Because of both its easy processability and
compatibility with roll-to-roll processes, polymer electronics is
considered to be the most promising technology for the future
generation of low-cost electronic devices such as light-emitting
diodes and solar cells. However, the state-of-the-art deposition
technique for polymer electronics (spin-coating) generates a
high volume of chlorinated solution wastes during the active
layer fabrication. Here, we demonstrate that devices with
similar or higher performances can be manufactured using the
push-coating technique in which a poly(dimethylsiloxane)

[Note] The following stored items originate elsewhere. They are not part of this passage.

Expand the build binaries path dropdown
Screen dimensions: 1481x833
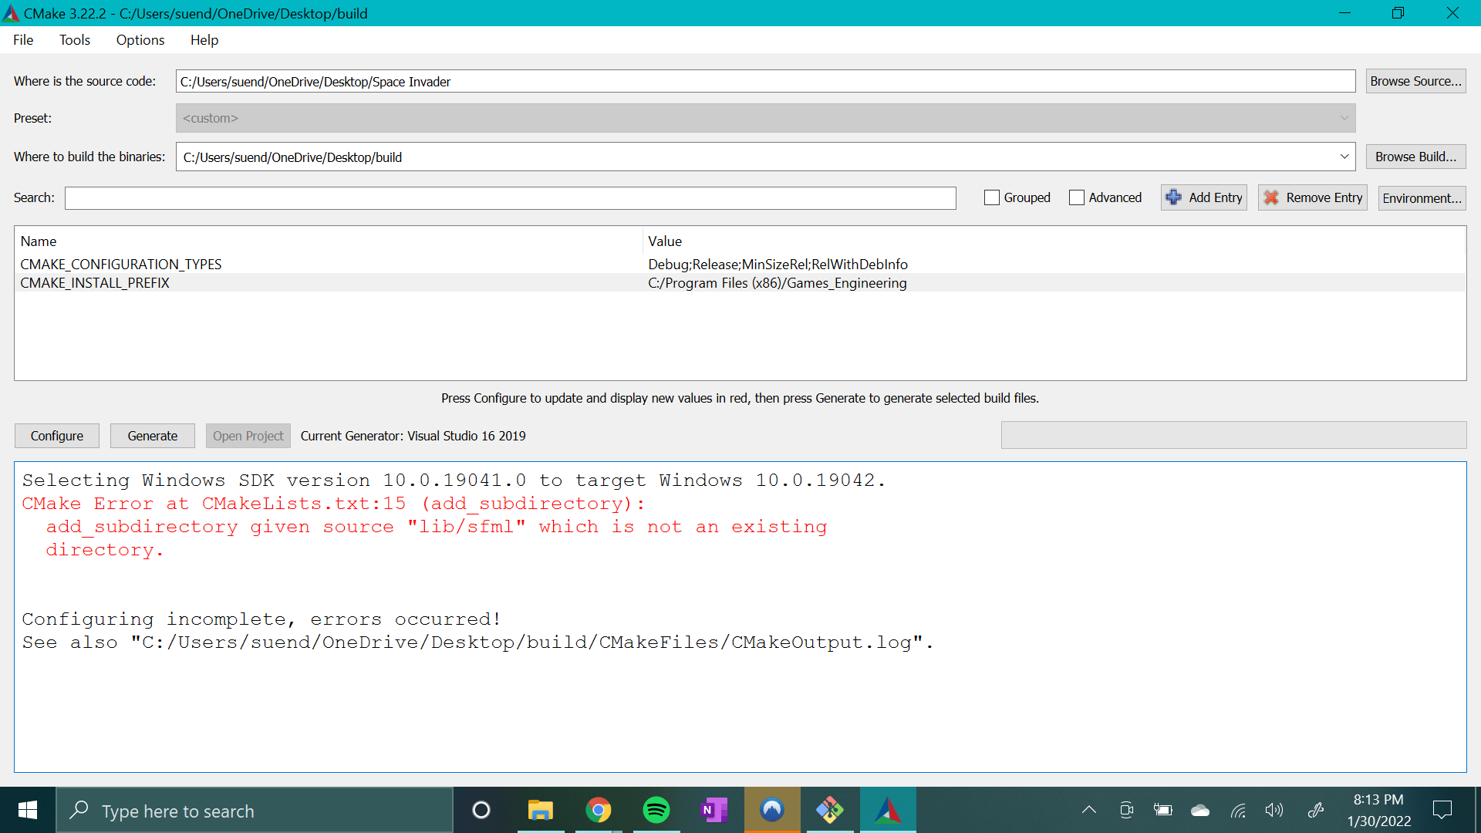[x=1345, y=157]
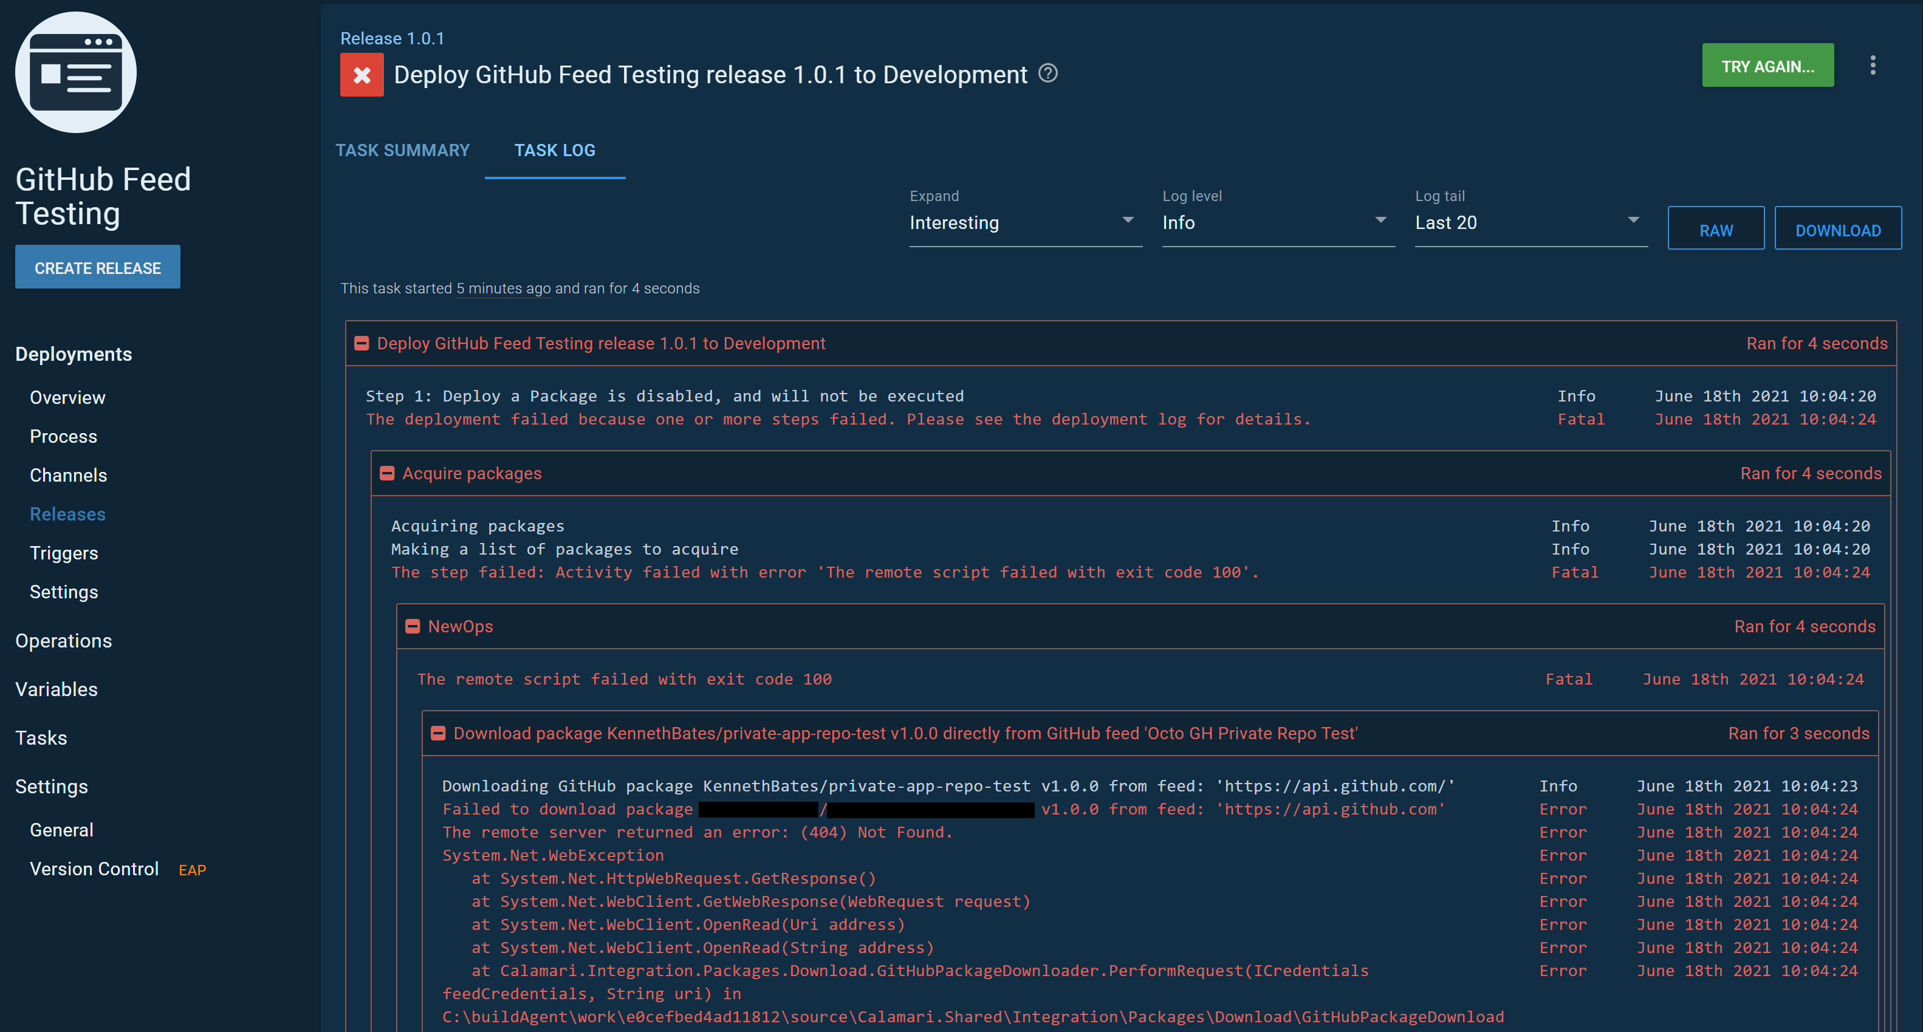Image resolution: width=1923 pixels, height=1032 pixels.
Task: Select the Releases sidebar entry
Action: coord(68,513)
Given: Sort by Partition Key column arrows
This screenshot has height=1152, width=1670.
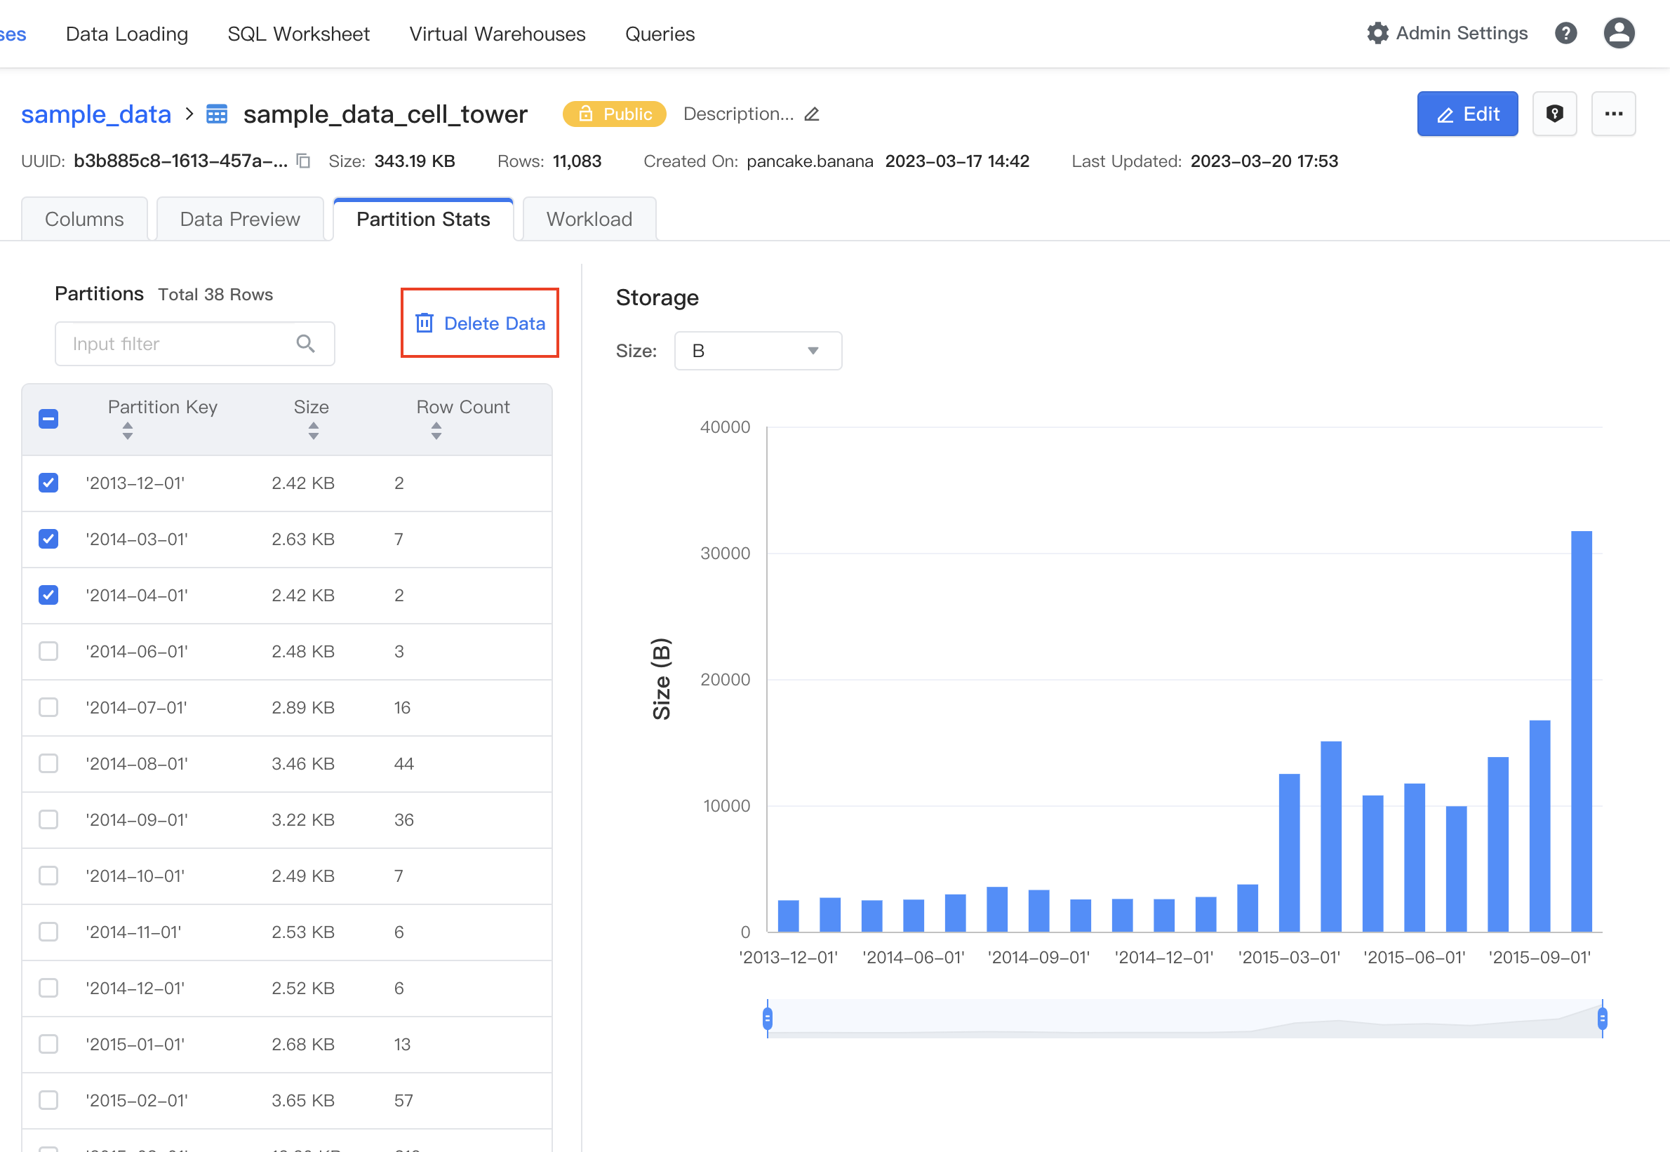Looking at the screenshot, I should coord(128,431).
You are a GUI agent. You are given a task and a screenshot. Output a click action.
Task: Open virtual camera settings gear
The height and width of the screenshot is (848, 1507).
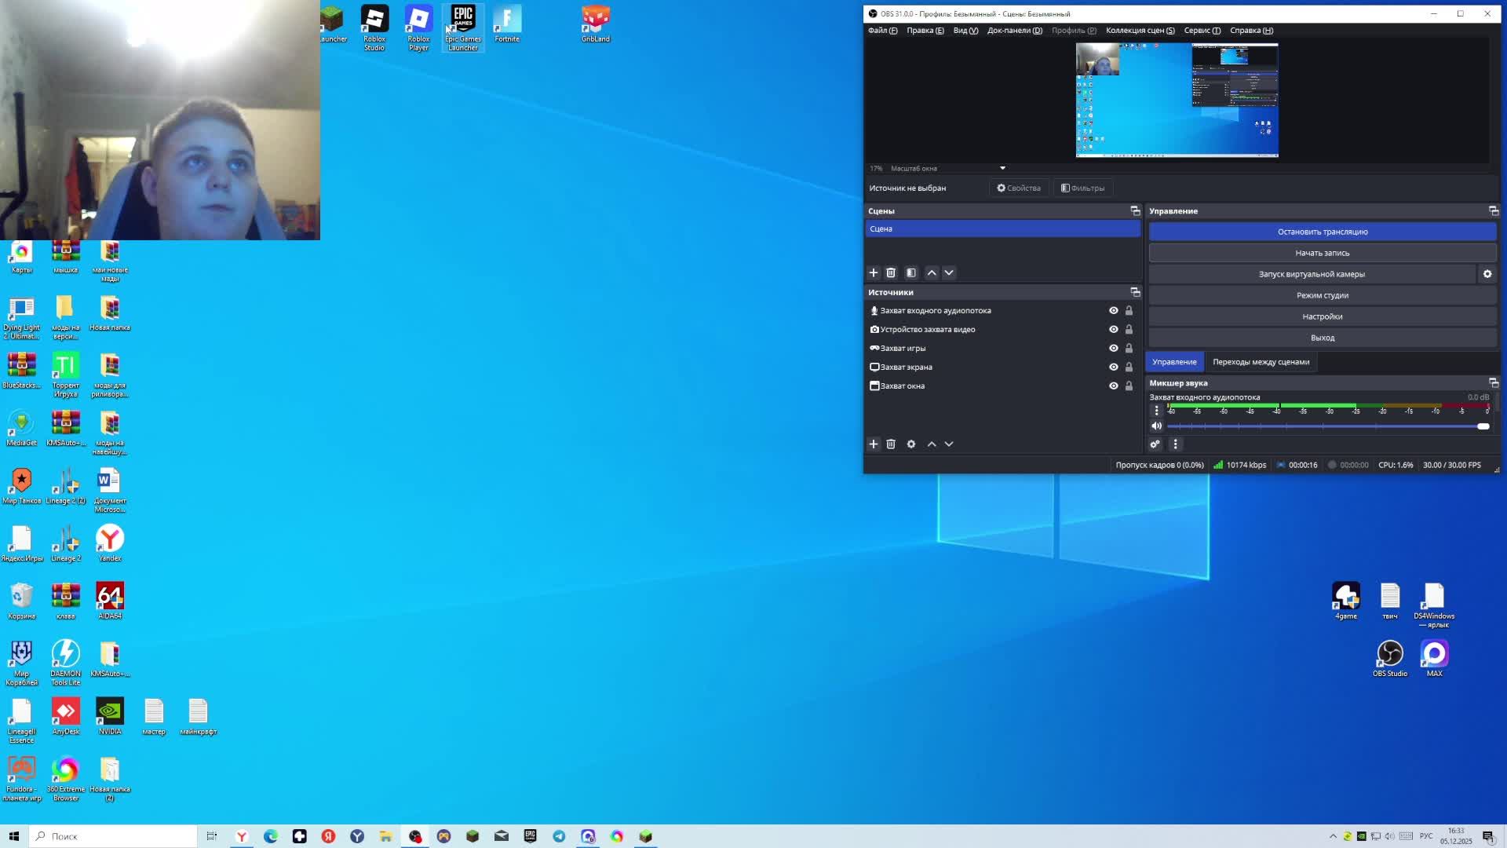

(PDMS) layer is simply laid over a very small amount of solution (less than 1?L/covered cm2
), which is then left for drying.
Using mm thick PDMS provides a means to control the solvent diffusion kinetics (sorption/retention) and removes the necessity
for additional applied pressure to generate the desired active layer thickness. Unlike spin-coating, push-coating is a slow drying
process that induces a higher degree of crystallinity in the polymer thin film without the necessity for a post-annealing step. The
polymer light-emitting diodes and solar cells prepared by push-coating exhibit slightly higher performances with respect to the
reference spin-coated devices, whereas at the same time reduce the amounts of active layer materials and chlorinated solvents by
50 and 20 times, respectively. These increased performances can be correlated to the higher polymer crystallinities obtained
without applying a post-annealing treatment. As push-coating is a roll-to-roll compatible method, the results presented here open
the path to low-cost and eco-friendly fabrication of a wide range of emerging devices based on conjugated polymer materials.